## To do
Across the entries below, how many lines have the word "chevron" in them? Respond with only the number.

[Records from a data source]
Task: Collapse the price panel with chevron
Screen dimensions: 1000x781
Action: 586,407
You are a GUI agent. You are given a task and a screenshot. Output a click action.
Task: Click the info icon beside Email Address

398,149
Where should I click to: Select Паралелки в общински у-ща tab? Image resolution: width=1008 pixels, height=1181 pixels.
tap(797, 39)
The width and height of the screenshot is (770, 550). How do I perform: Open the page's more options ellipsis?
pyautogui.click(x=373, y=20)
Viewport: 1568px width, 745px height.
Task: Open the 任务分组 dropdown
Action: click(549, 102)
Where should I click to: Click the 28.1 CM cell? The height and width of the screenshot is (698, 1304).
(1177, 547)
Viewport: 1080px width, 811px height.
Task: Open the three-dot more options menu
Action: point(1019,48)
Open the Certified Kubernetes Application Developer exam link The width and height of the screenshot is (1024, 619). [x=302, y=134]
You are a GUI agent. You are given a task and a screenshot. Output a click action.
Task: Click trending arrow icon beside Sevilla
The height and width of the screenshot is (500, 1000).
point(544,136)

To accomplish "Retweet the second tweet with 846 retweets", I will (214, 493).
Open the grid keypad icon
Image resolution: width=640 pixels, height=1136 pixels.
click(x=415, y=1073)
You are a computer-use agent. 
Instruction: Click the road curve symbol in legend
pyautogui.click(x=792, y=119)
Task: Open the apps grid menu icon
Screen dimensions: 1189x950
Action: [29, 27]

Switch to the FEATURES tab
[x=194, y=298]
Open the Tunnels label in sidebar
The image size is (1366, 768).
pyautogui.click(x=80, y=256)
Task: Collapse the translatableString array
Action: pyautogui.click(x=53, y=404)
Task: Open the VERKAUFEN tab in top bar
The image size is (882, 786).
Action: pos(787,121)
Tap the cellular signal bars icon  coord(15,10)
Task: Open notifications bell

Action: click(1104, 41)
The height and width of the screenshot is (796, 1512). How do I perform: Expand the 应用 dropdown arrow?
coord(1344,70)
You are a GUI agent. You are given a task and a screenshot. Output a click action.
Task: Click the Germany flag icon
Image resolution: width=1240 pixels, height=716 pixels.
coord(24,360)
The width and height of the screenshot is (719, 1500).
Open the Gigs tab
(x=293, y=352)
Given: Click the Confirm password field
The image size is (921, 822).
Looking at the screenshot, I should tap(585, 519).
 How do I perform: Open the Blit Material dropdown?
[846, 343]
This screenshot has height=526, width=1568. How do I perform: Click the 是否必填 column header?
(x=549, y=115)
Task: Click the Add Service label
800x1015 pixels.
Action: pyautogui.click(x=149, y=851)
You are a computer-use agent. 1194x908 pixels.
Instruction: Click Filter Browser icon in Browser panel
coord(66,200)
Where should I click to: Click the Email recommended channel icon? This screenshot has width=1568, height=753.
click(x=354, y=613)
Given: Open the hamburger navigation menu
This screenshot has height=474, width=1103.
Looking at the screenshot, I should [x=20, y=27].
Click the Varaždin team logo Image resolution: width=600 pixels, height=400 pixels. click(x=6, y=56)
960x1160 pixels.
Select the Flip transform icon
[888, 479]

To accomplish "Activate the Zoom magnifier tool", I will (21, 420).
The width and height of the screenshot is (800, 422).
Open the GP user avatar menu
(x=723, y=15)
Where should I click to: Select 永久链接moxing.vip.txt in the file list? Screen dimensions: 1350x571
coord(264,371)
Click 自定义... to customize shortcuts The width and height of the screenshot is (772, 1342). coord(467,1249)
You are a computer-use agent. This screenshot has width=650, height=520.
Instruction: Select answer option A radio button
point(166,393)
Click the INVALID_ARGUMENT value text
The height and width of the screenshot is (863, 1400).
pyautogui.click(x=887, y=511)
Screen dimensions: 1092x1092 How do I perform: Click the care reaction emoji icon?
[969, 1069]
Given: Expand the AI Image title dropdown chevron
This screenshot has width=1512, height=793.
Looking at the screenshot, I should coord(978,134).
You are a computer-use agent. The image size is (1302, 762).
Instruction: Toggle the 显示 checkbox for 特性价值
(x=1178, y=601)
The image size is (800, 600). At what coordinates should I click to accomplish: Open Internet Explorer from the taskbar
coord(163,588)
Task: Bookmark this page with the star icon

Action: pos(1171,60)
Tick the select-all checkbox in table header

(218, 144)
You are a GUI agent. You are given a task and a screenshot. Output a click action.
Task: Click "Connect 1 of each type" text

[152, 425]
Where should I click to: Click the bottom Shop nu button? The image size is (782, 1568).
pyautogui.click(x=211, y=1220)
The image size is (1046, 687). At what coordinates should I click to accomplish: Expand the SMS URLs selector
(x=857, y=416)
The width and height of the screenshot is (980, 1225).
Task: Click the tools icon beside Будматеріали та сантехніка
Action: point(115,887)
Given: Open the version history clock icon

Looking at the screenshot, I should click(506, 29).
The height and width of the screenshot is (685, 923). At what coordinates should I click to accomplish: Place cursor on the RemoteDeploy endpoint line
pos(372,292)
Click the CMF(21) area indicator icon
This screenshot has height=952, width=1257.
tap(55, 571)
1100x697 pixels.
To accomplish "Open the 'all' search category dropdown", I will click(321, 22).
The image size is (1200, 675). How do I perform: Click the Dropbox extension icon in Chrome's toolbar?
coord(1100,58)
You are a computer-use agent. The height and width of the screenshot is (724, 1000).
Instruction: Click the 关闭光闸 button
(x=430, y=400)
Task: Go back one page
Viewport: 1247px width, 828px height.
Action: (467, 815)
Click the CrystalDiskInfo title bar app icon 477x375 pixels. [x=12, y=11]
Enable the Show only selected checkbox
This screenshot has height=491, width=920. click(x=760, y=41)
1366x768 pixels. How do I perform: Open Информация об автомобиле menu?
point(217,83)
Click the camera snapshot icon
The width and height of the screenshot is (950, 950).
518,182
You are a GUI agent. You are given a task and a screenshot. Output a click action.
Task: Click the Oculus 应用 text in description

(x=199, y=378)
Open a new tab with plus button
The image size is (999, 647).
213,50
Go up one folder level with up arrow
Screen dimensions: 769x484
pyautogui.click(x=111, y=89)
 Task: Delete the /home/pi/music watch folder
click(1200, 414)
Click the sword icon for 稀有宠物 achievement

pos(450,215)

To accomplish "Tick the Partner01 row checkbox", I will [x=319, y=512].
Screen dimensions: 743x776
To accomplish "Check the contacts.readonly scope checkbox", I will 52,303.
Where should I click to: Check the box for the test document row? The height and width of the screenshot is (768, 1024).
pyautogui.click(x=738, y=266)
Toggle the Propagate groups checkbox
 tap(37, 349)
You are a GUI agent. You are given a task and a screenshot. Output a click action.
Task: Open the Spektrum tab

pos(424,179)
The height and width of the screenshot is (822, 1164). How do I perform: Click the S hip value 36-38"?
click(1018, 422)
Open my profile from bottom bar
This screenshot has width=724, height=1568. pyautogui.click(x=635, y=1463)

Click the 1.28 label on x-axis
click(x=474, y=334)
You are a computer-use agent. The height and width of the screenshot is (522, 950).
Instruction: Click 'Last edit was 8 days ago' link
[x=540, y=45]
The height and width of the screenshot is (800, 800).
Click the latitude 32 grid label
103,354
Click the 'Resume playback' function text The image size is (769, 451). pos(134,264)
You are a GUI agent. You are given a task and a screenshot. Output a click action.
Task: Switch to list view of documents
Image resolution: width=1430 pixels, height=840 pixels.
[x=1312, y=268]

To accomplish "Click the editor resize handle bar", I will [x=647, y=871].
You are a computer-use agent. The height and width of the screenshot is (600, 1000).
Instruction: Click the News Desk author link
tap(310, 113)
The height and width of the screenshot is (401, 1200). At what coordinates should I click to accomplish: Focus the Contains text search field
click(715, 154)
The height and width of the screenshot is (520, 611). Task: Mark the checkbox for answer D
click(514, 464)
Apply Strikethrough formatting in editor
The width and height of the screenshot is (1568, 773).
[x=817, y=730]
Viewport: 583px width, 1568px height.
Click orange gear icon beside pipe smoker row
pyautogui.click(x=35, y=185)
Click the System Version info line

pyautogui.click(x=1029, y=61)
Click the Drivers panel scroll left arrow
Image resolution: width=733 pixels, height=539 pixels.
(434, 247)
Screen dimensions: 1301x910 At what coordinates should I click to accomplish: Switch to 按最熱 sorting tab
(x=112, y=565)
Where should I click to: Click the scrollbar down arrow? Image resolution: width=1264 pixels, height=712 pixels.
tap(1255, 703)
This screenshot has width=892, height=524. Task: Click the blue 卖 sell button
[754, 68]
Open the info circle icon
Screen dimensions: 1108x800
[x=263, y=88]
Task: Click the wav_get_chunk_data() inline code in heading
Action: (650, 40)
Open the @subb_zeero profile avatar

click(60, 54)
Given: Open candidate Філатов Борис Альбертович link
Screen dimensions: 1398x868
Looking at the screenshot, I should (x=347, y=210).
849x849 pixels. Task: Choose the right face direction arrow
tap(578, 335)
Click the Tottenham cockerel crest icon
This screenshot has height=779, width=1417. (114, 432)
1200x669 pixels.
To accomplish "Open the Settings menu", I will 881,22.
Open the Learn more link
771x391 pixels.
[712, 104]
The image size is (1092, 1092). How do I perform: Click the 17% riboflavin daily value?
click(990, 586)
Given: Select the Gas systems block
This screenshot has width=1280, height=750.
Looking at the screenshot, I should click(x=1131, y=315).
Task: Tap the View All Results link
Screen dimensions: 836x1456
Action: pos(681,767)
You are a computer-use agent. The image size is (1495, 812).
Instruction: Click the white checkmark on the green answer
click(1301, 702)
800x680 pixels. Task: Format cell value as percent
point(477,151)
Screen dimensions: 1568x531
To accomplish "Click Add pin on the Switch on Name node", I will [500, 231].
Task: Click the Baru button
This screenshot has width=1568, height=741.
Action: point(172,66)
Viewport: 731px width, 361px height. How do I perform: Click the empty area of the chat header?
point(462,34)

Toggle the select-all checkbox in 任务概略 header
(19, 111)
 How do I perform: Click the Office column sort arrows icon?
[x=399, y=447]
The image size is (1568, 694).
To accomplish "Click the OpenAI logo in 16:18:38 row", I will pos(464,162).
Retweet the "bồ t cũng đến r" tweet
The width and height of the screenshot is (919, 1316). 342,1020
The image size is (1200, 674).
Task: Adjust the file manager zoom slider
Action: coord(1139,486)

## Answer box
2